● WHAT THE TASK REQUIRES: Write out the records as a numbered list, starting at the line containing "Screen dimensions: 820x1196" and ending at the line containing "Open 河南洛阳 locker", skipping blank lines and omitting the pictures.

Rows from a screen grounding dataset
_ _ _ _

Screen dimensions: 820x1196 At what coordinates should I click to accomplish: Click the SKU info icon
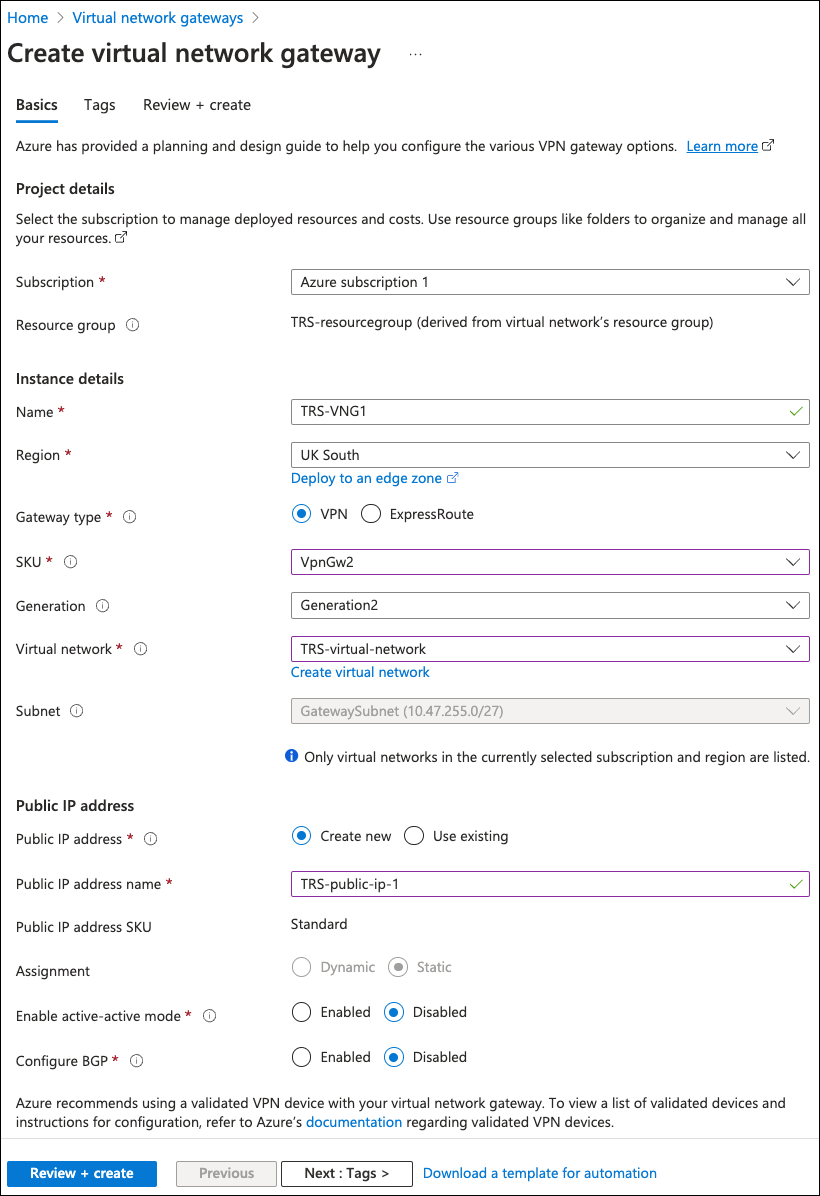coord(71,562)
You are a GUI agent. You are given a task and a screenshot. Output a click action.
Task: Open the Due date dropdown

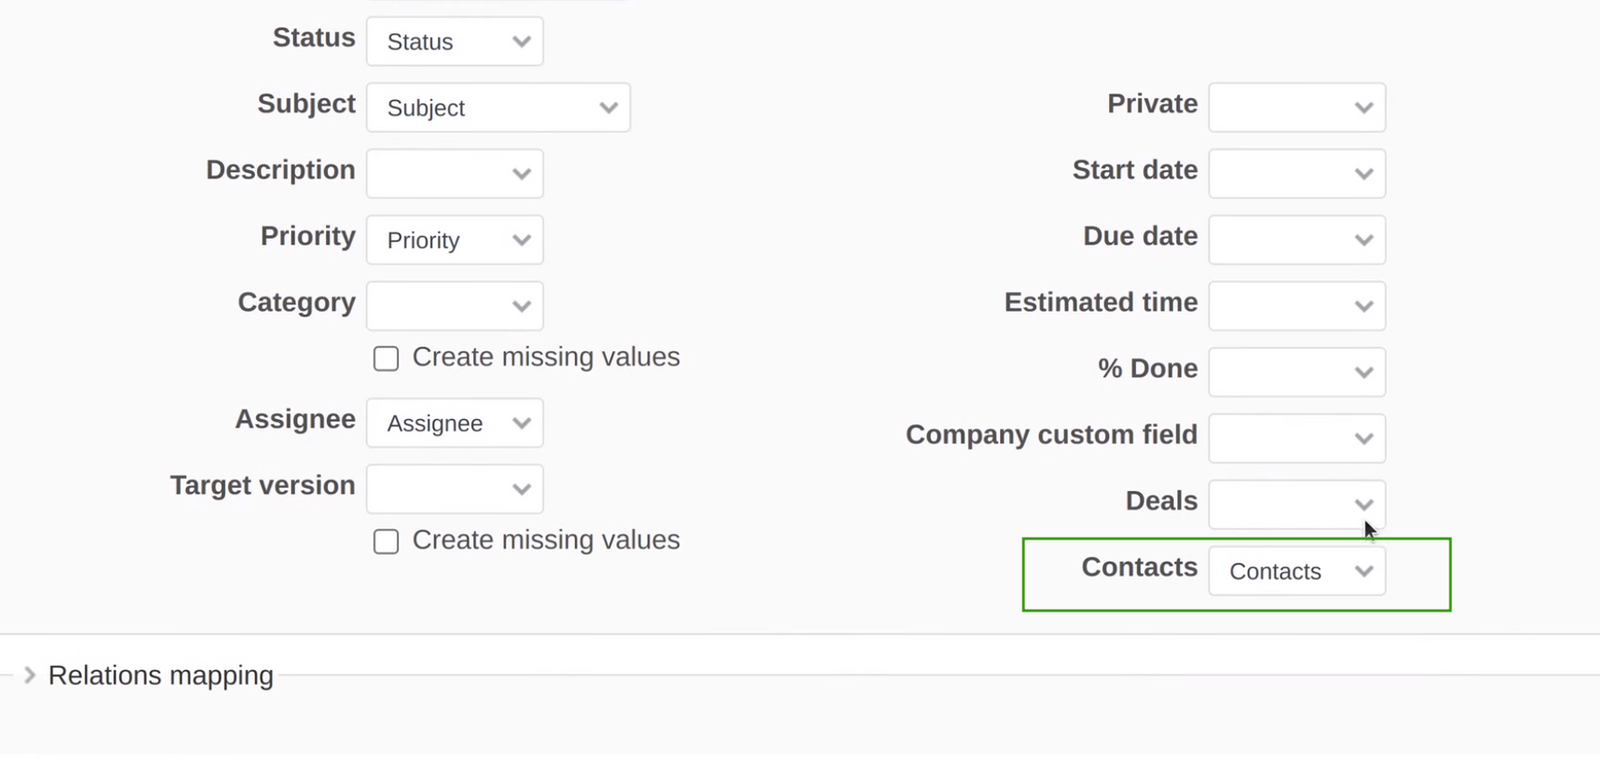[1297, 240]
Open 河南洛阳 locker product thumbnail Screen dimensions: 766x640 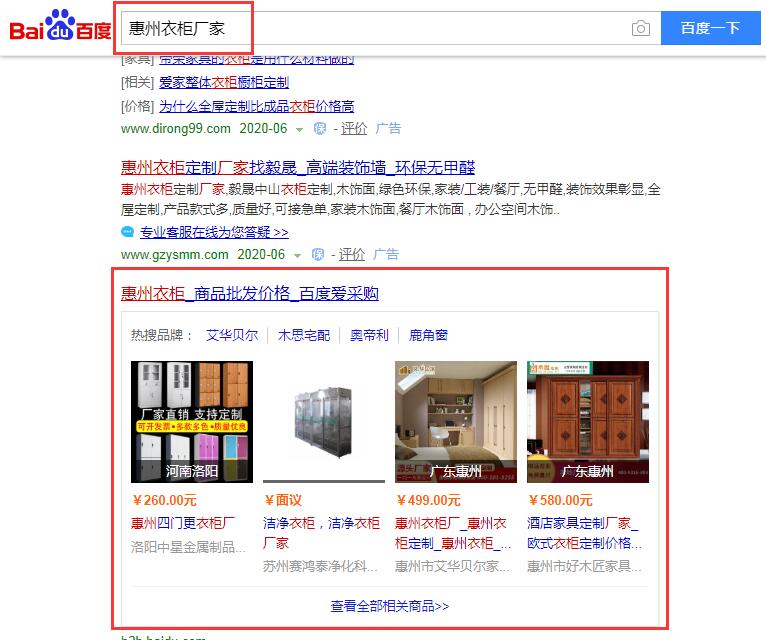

_ _ _ _

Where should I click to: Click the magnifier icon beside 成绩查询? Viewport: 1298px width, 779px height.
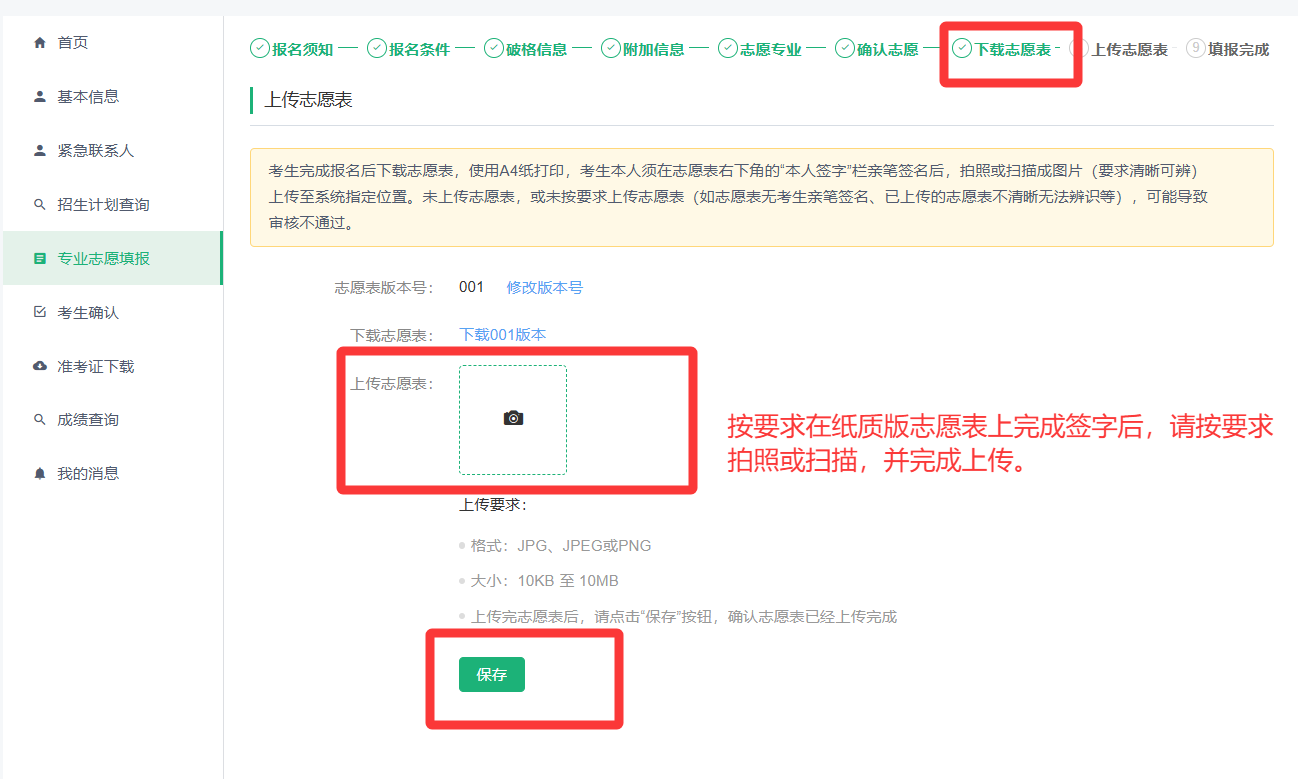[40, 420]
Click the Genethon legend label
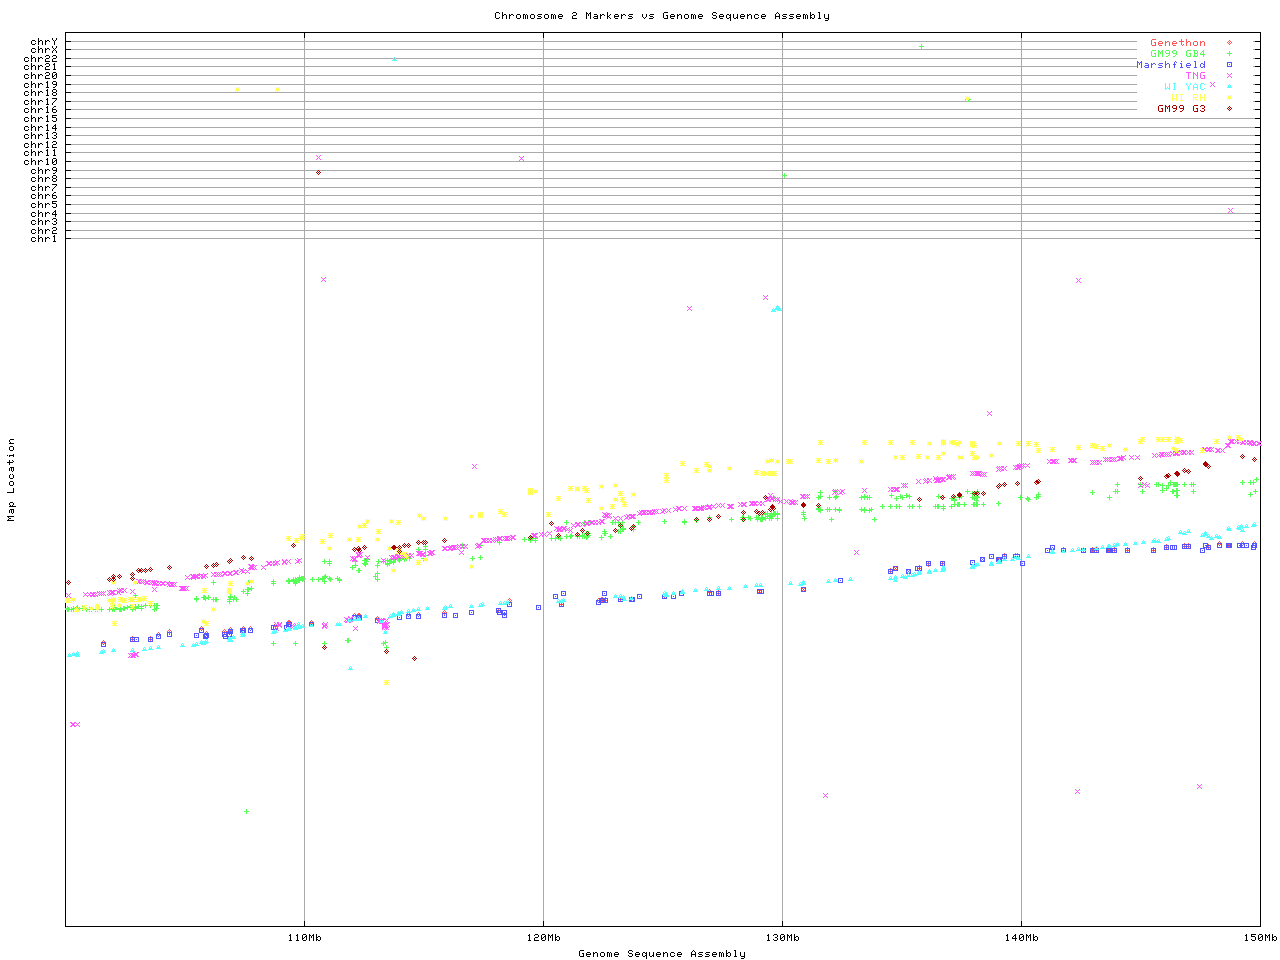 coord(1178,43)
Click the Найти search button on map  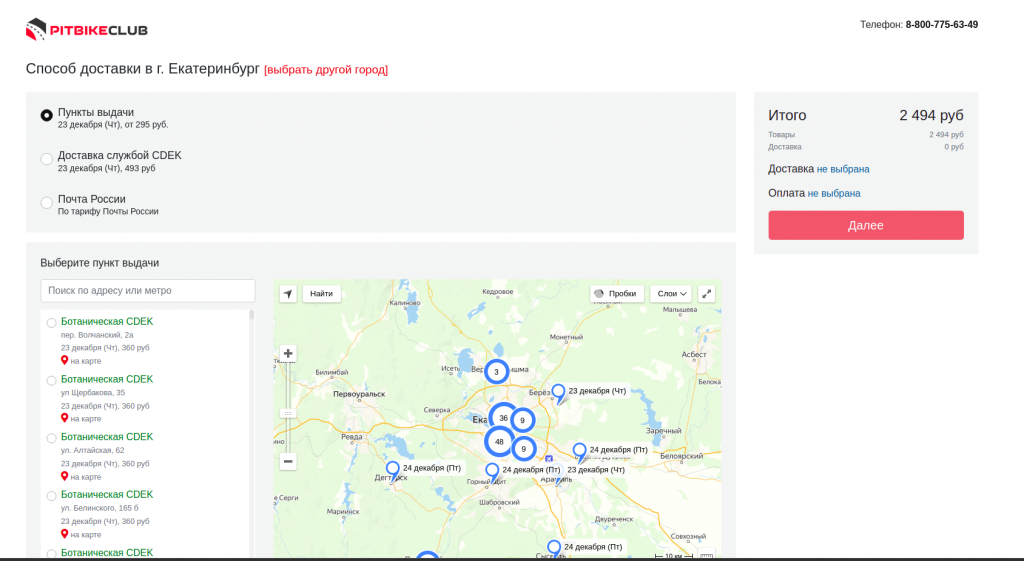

_ _ _ _

● ANSWER BELOW:
1. Screen dimensions: 820x1196 At what coordinates should I click to accomplish: Click the SKU info icon
2. coord(71,562)
3. You are a GUI agent. You are given a task and a screenshot. Output a click action.
4. Task: Open the Due date dropdown
5. [1297, 240]
6. Open 河南洛阳 locker product thumbnail Screen dimensions: 766x640 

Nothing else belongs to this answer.